John worked at various occupations over the years. The 1900 census listed him as a hotel keeper in New York City, Richmond County, New York.[7] He was a boarding house keeper again in New York City, Richmond County, in the 1910 census.[8] Store clerk was his occupation in the 1920 census in New York City, Kings County.[9] The 1930 census shows that he was a watchmen for a printing company in Jersey City, Hudson County, New Jersey.[10]

He passed away on 26 June 1941 at the German Masonic Home in Tappen, Rockland County, New York.[11] The photo below shows him in front of that home shortly before his death.John Adam Karthaeuser 081


[1] “Family Record of J. J. Repsher Jr. and Caroline Repsher nee Bonser”; (Handwritten family group sheets, Netcong, New Jersey, 1911-1970), p. 81, George Arthur Repsher family. New York City, New York, marriage certificate no. 124-1892 (1892), Karthaeuser-Mergenthaler, certificate number is penned.
[2] “New York, Passenger Lists,1820-1857,” digital image, Ancestry.com (http://www.ancestry.com : accessed 14 December 2014), entry for A. Karthaueser,  Microfilm series M237, Roll 505, List 436, line 126-127, Image 1024.
[3] New York City, New York, marriage certificate no. 124-1892 (1892), Karthaeuser-Mergenthaler, certificate number is penned.
[4] 1910 U. S. census, Richmond County, New York, population schedule, New York City, ED 1322, p. 7B (penned), dwelling 122, family 143, Adam Karthaeuser; digital image, Ancestry.com (http://www.ancestry.com : accessed 02 October 2011); citing NARA microfilm publication T624, roll 1073.
[5] Anna Karthaeuser, SS no. 142-20-4410, 06 August 1943, Application for Account Number (Form SS-5), Social Security Administration, Baltimore, Maryland.
[6] New York, Department of Health, Birth Registrations, birth certificate 329 (1907), Charles Ludwig Karthaeuser.
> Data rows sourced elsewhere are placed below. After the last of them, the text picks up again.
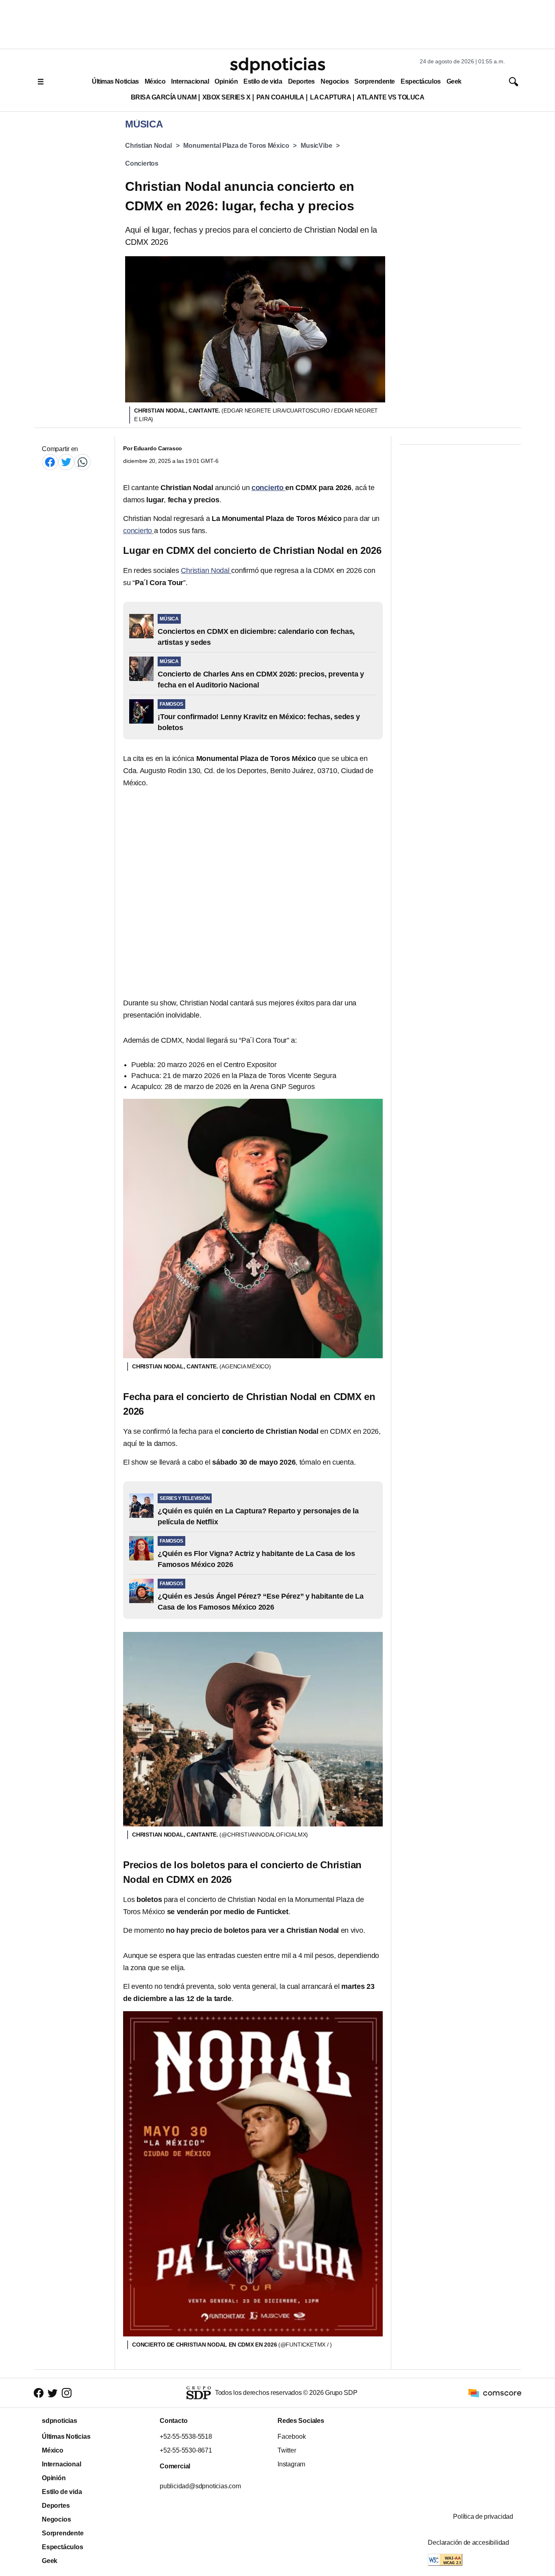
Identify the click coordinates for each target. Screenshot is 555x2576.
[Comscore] (494, 2392)
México (155, 81)
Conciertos (141, 163)
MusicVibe (316, 145)
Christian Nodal (148, 145)
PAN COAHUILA (280, 97)
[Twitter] (66, 461)
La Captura (330, 97)
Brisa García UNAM (164, 97)
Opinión (226, 81)
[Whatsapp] (82, 461)
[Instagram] (67, 2393)
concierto (138, 531)
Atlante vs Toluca (390, 97)
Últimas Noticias (115, 81)
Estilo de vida (262, 81)
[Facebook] (50, 461)
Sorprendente (374, 81)
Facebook (292, 2436)
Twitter (287, 2450)
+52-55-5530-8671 (186, 2450)
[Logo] (277, 65)
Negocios (335, 81)
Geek (454, 81)
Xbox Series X (226, 97)
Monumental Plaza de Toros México (236, 145)
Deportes (301, 81)
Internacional (190, 81)
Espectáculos (421, 81)
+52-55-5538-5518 (186, 2436)
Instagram (291, 2464)
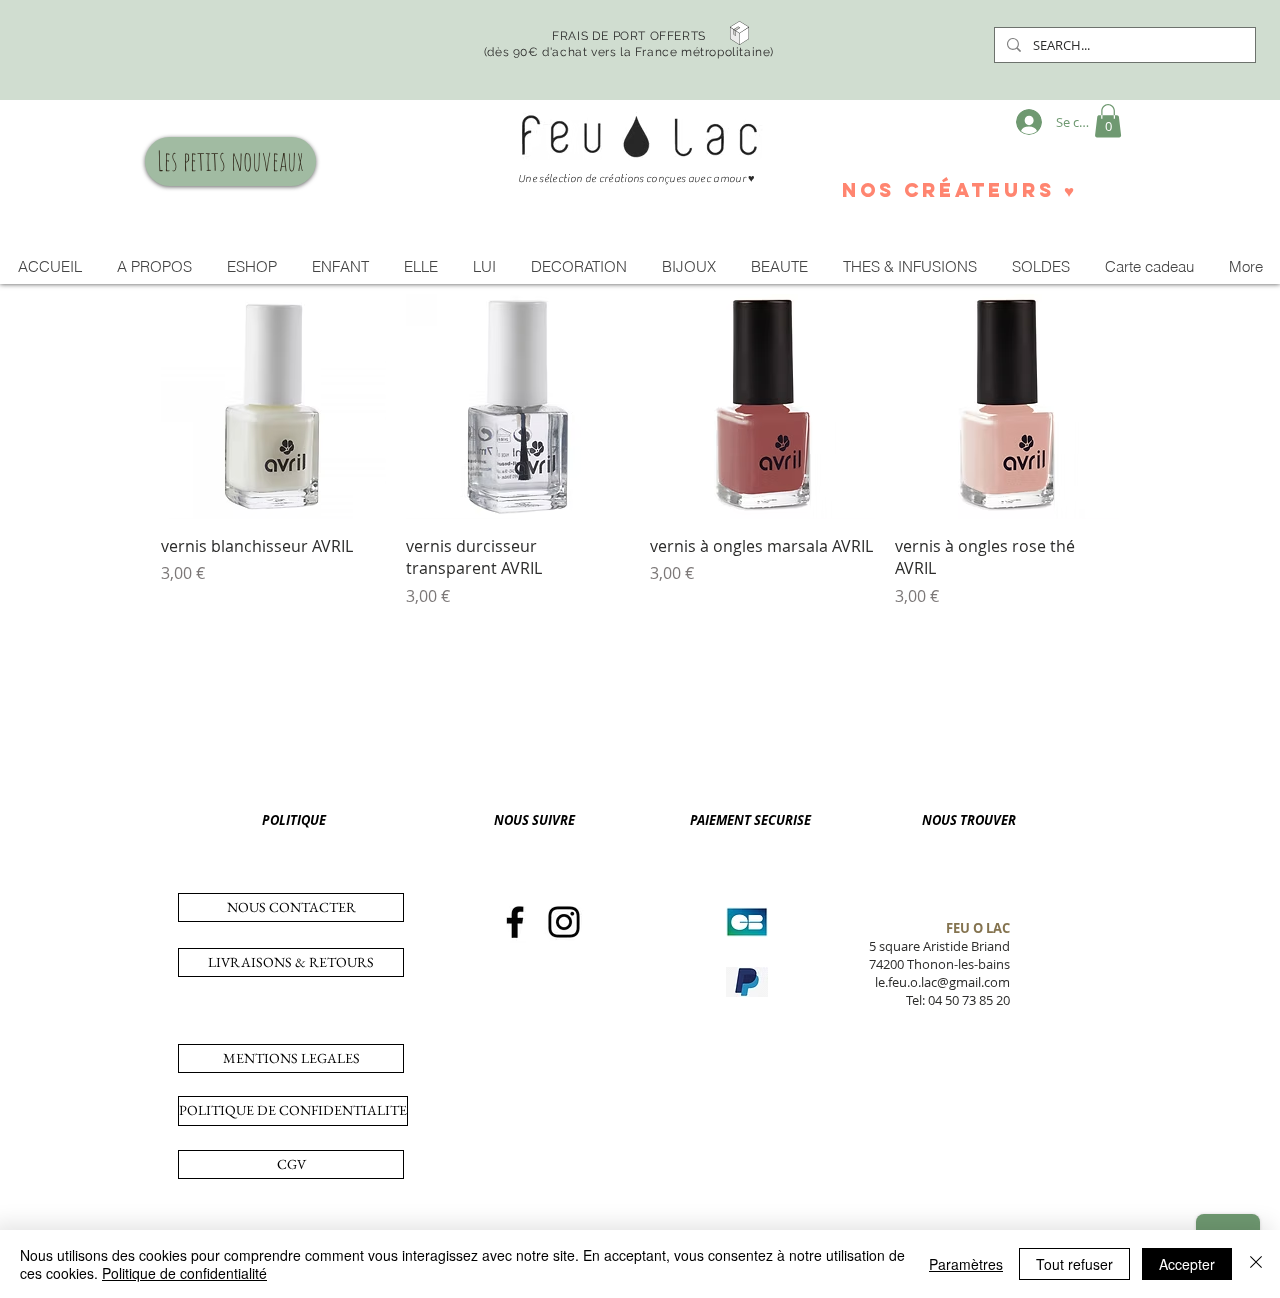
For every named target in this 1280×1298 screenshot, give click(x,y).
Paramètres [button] (966, 1264)
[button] (1108, 120)
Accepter (1187, 1264)
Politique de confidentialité (184, 1273)
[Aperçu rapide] (273, 406)
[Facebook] (515, 922)
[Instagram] (564, 922)
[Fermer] (1256, 1264)
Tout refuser (1074, 1264)
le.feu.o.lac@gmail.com (942, 982)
Issued in New York City, New York on 06 March 1907.
[7] 1900 U. S. census, Richmond County, New York, population schedule, New York City, ED 611, p. 12A (penned), dwelling 203, family 246, Adam Karthaeuser; digital image, Ancestry.com (http://www.ancestry.com : accessed 02 October 2011); citing NARA microfilm publication T623, roll 1154.
[8]1910 U. S. census, Richmond County, New York, population schedule, New York City, ED 1322, p. 7B (penned), dwelling 122, family 143, Adam Karthaeuser.
[9] 1920 U. S. census, Kings County, New York, population schedule, Brooklyn, ED 889, p. 9A (penned), dwelling 100, family 201, Adam Karthaeuser; digital image, Ancestry.com (http://www.ancestry.com : accessed 02 October 2011); citing NARA microfilm publication T625, roll 1167.
[10] 1930 U. S. census, Hudson County, New Jersey, population schedule, Jersey City, ED 162, page 23A (penned), dwelling 210, family 467, Adam Karthaeuser; digital image, Ancestry.com (http:www.ancestry.com : accessed 02 October 2011); citing NARA microfilm publicationT626, roll 1356.
[11] Eleanor G. Freeman, Mays Landing, New Jersey, to Jodi Strait, pedigree chart for Charles Karthaeuser, 09 March 2012, Karthaeuser documents and pictures.